Somehow it took twenty years for Nied to find a publisher for her translation of alphabet in the US. In the same interview in the journal Circumference, Nied admits to feeling discouraged. If publishers do not profit from publishing poetry, they profit even less from poetry in translation. It strikes me that this is especially the case for translations reaching an American audience, a notoriously insular, monolingual body of readers. One can hope that this is changing.

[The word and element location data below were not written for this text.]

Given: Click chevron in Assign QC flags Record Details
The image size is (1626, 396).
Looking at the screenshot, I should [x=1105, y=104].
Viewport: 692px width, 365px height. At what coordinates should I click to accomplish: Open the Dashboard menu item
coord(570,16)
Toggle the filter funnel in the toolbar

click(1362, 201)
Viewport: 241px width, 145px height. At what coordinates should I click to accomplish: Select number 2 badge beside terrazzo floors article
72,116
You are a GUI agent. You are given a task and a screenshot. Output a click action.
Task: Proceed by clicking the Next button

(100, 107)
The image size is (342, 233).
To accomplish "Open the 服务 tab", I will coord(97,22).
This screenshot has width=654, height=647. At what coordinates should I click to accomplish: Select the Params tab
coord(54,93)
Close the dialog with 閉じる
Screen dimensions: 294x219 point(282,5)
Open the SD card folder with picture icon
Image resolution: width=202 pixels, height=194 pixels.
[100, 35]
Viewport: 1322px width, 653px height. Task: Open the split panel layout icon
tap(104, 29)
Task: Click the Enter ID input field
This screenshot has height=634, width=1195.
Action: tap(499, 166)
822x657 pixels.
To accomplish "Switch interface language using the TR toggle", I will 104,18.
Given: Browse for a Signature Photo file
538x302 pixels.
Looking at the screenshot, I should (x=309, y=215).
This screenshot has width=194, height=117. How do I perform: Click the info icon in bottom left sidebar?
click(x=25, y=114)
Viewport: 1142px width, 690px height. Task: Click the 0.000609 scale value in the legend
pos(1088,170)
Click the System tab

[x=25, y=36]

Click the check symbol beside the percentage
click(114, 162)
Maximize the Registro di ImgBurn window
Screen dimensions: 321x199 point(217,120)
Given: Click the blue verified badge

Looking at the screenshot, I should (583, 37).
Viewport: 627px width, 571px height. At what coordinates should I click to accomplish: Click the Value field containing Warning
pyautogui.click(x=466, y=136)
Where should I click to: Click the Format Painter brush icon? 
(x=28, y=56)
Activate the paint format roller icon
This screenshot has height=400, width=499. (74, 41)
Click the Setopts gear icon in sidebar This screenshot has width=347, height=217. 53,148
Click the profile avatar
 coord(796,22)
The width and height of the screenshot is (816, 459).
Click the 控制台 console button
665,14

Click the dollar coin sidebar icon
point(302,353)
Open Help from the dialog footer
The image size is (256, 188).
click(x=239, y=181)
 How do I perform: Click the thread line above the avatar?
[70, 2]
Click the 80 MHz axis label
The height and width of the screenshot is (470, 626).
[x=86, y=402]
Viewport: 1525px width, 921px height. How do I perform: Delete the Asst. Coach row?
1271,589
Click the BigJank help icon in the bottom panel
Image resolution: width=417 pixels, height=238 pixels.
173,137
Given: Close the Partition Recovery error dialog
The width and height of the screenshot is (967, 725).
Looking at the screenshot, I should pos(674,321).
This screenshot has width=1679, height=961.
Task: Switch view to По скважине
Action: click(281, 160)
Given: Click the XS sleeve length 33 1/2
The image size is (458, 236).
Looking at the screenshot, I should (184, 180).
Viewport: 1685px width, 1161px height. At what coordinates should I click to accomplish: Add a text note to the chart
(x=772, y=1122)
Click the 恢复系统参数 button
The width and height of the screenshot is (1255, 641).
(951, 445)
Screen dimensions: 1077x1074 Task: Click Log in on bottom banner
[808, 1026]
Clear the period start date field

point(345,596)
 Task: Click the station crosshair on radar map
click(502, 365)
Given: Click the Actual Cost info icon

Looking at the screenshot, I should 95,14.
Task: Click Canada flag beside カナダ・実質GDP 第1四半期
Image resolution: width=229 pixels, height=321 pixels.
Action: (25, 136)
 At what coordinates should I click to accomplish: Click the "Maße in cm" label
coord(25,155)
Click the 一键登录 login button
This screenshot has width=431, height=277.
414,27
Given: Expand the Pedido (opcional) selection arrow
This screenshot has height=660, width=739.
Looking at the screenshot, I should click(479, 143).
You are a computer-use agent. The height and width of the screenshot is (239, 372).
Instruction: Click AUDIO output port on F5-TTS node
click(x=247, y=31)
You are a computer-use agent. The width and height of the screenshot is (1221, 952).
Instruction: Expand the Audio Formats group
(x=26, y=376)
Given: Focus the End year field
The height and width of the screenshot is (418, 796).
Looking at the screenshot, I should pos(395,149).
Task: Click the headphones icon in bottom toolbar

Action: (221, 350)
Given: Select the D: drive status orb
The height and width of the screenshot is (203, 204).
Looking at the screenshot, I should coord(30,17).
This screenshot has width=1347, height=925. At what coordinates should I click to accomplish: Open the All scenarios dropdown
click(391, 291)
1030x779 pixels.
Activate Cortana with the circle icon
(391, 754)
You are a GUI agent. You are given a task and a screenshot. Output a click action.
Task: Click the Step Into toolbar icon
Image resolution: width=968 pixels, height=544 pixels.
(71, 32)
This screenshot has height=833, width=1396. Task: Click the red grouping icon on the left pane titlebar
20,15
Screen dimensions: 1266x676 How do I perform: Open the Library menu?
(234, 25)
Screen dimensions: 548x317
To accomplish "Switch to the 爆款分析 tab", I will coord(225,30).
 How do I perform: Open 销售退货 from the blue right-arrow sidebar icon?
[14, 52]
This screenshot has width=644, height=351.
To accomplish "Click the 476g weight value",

Because of the impact that Christensen’s poetry has had on me I’ve gained a new fascination with translation. What is this art? If languages are made up of symbols and constructs that shape our perception, then translators superimpose art upon art, translating perception. Christensen’s work often explicitly deals with ideas of perception through language and other symbolic constructs we create to order the world, which makes Nied’s ability to capture and recreate these ideas in the written work all the more admirable. I will admit to forgetting that I was reading poetry in translation while so absorbed in lines like, “guns and wailing women, full as / greedy owls exist; the scene of the crime exists; / the scene of the crime, drowsy, normal, abstract, / bathed in a whitewashed, godforsaken light, / this poisonous, white, crumbling poem” from alphabet. Yet each time I remember that what is before me is some kind of elemental collaboration my heart is glad that two humans’ art can be so perfectly aligned.